The pioneering curator of Japan’s postwar art: Alexandra Munroe

 Alexandra Munroe brings Asia to America as the Senior Curator of Asian Art at the Solomon R. Guggenheim Museum in New York. At the age of 13, her family moved to Japan with her father’s work. Her father’s interest in history and culture combined with her mother’s career as an artist led to weekly excursions to visit temples and museums in Kyoto, which was near their home in Ashiya City, Hyogo.
 
 “Many of my parents’ friends were artists and cultural figures. We were often around the so-called first generation of great American scholars on Japan, who had been living in the country since the postwar Allied Occupation. This was my gateway to Japanese culture, both classic and modern.”
 
 Upon returning to the United States, Munroe attended Brown University. Summer breaks provided her irresistible opportunities to return to Japan and participate in the Oomoto Summer Seminar in Kameoka, Kyoto. There, she remembers, “I studied tea ceremony, Noh dance ‘shimai,’ ceramic art, and calligraphy. Each experience further kindled my interest in Japanese arts, as well as in the philosophy and spirituality behind them.”
 
 While studying at Doshisha University in Kyoto, she became a resident lay disciple at the Daitoku-ji Zen Temple. That experience afforded her time and opportunities to train with Rinzai Zen monks and to appreciate the temple’s rich history and culture, deepening her knowledge of Japanese art.
 

Alexandra Munroe and Ushio Shinohara in front of the Boxing Painting, The Poppy Field, 2009 Photo by Noriko Shinohara

 The year 1982 marked a pivotal moment in her career, when, in Tokyo, she met Rand Castile, the founding director of the Japan Society Gallery in New York. The Japan Society was then the leading center for Japanese arts and culture in America.
 
 “I was hired on the spot as a curator, and to my surprise, my first job was to organize an exhibition of Ushio Shinohara, one of Japan’s foremost avant-garde artists, who had been living in New York since the late 1960s,” explains Munroe.
 
 “In the 80s, however, most Japanese artists, including major figures such as Yayoi Kusama and Yoko Ono, were struggling to gain recognition from mainstream Western museums. After the Shinohara show, I started interviewing almost all of the Japanese artists who were living in New York. I slowly realized that there was a story that had not been told, a history that was not known, and I wanted to make it visible.”
 
 The result was her groundbreaking exhibition, Japanese Art After 1945: Scream Against the Sky, first shown at the Yokohama Museum of Art in 1994 and later at the Guggenheim Museum SoHo in New York and San Francisco Museum of Modern Art.

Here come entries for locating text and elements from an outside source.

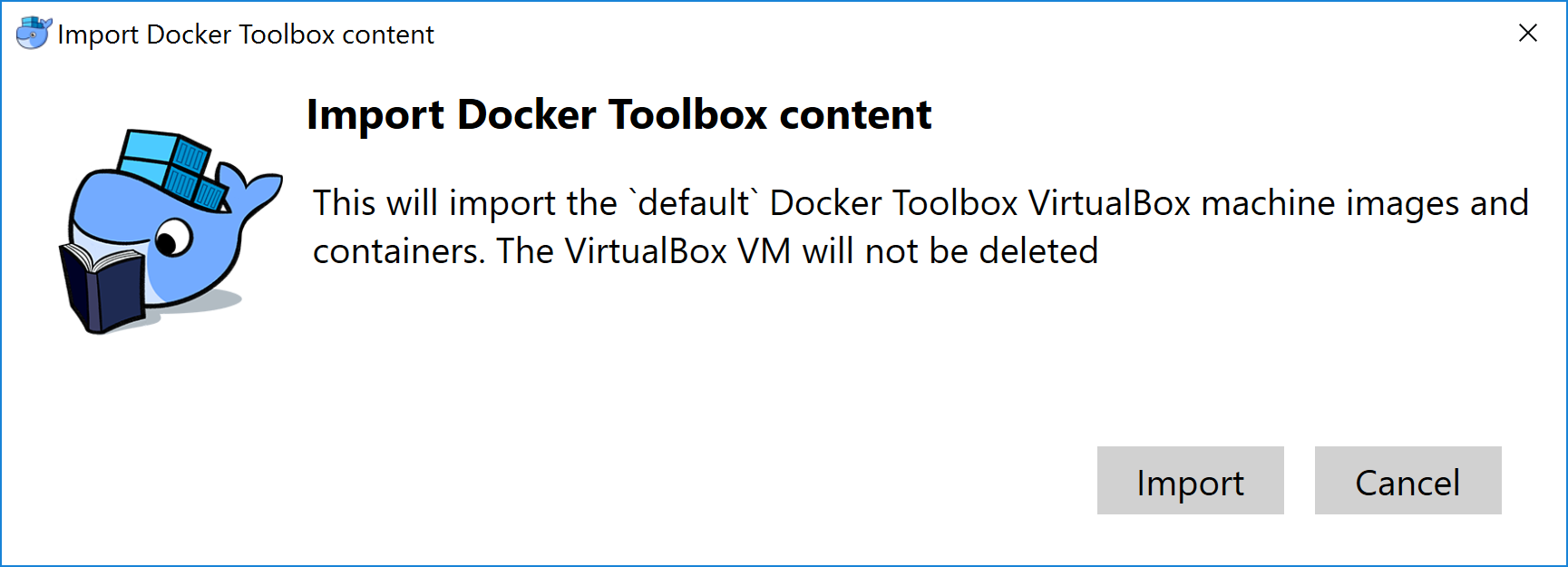Click "machine images and" in the description
The image size is (1568, 567).
coord(1365,203)
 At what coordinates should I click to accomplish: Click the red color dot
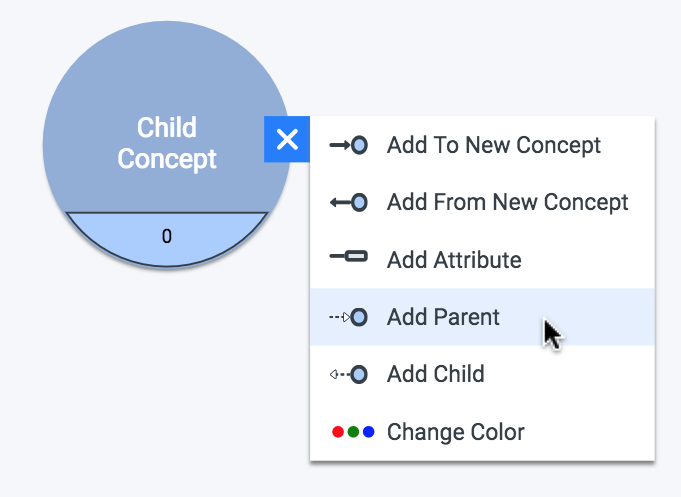coord(338,432)
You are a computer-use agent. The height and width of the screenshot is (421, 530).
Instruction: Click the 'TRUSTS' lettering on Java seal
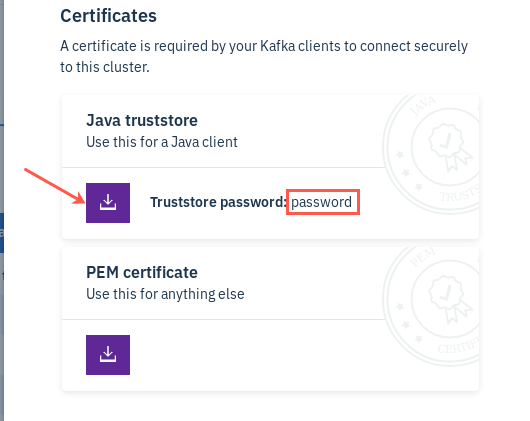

This legendary exhibition helped encourage young academics to focus on the art of contemporary Japan, and its in-depth catalogue has long served as the de-facto textbook on this subject.
 
 Munroe says that not only historical figures but also today’s artists in Japan are equally worthy of attention, including Takashi Murakami, Ei Arakawa, and the art collective teamLab, to name a few. “If anything, Japanese artists’ wildest ideas about the future and their ability to shed light on the darkness of human psychology always fascinate me,” she continues.
 

© Solomon R. Guggenheim Foundation

Installation view of Sadamasa Motonaga, Work (Water), 1956, from the exhibition Gutai: Splendid Playground at Solomon R. Guggenheim Museum, New York, 2013. Photo by David Heald

 As a curator for the Solomon R. Guggenheim Museum, her scope has widened. The Third Mind: American Artists Contemplate Asia, 1860-1989, another landmark exhibition of hers, which was presented in 2009, was highly acclaimed for highlighting the dynamic and complex impact and influence of Asia on modern and contemporary American art movements, including postwar Abstract Expressionism and Minimalism.
 
 Munroe observes, “I want to eliminate the barriers built by European and U.S.-centric perspectives to art and culture, and strengthen other histories beyond the Western canon. I have this passionate conviction, which is a powerful driving force of my career.”

 

Alexandra Munroe

While still a graduate student in art history, she organized Yayoi Kusama: A Retrospective (1989) and Japanese Art After 1945: Scream Against the Sky (1994). In 1998, she was appointed Director of Japan Society Gallery, and organized Yes Yoko Ono (2000), which was presented across the U.S. and in Asia. To Japan Society, she brought Takashi Murakami’s Little Boy: The Arts of Japan’s Exploding Subculture (2005), which won the Best Thematic Show award from the International Association of Art Critics in America. Since 2006, Munroe has served as Samsung Senior Curator, Asian Art, and Senior Advisor, Global Arts, at the Solomon R. Guggenheim Museum. In 2017, she received the Japan Foundation Award for making significant contributions to promoting mutual understanding and friendship between Japan and the U.S. through art.